--- What you will do ---
Copy every line of the material below word for word, and leave the pictures out of your answer.

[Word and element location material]
--

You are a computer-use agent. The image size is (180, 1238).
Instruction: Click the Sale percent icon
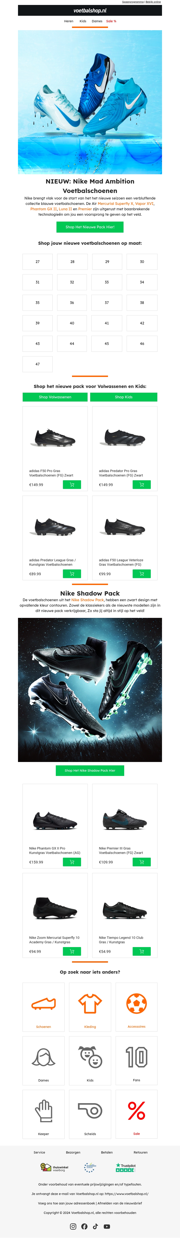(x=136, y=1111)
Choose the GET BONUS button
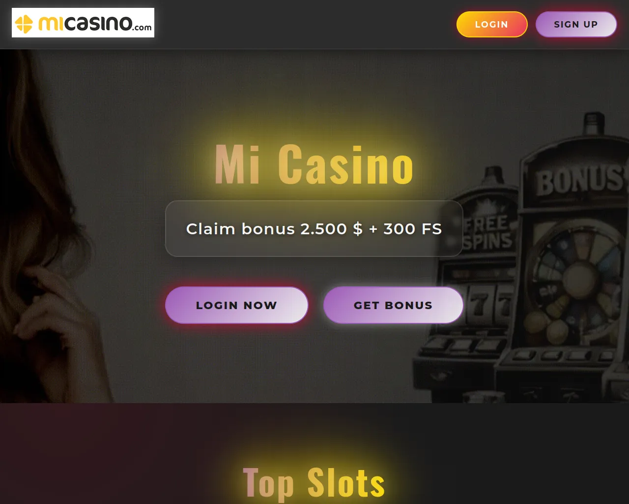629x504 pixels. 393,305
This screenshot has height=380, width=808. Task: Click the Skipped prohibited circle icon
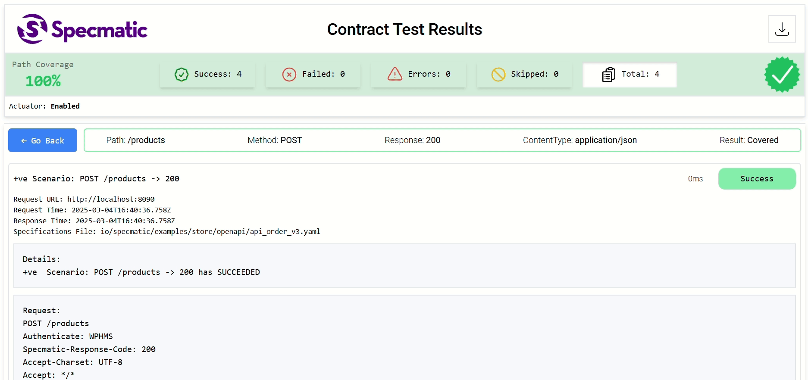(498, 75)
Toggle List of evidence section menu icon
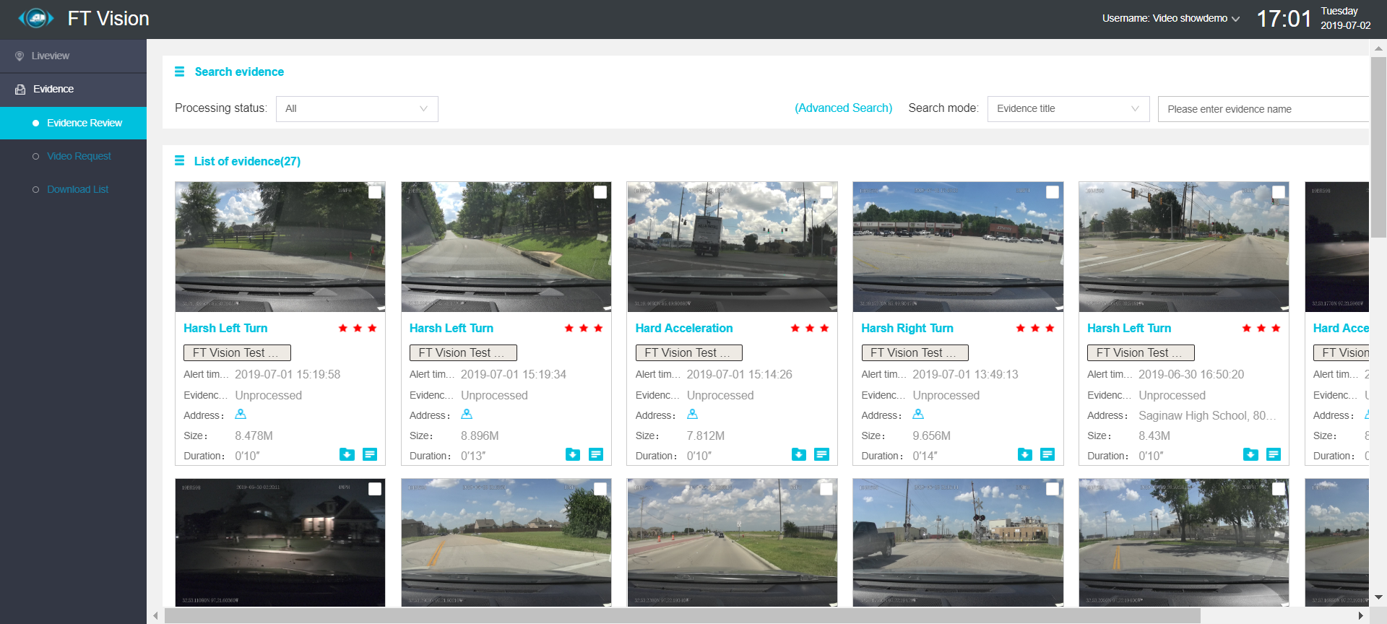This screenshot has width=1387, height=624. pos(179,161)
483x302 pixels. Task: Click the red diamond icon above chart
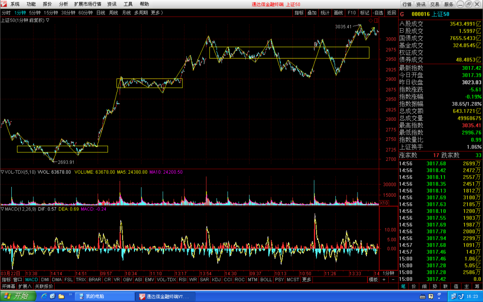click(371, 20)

--

--- Finished exercise ---
You are a computer-use agent. The image size is (180, 1238).
Instruction: Click the Sale percent icon
(x=136, y=1111)
Choose the GET BONUS button
629x504 pixels. 393,305
This screenshot has height=380, width=808. Task: Click the Skipped prohibited circle icon
(498, 75)
Toggle List of evidence section menu icon
This screenshot has width=1387, height=624. pos(179,161)
483x302 pixels. Task: Click the red diamond icon above chart
click(371, 20)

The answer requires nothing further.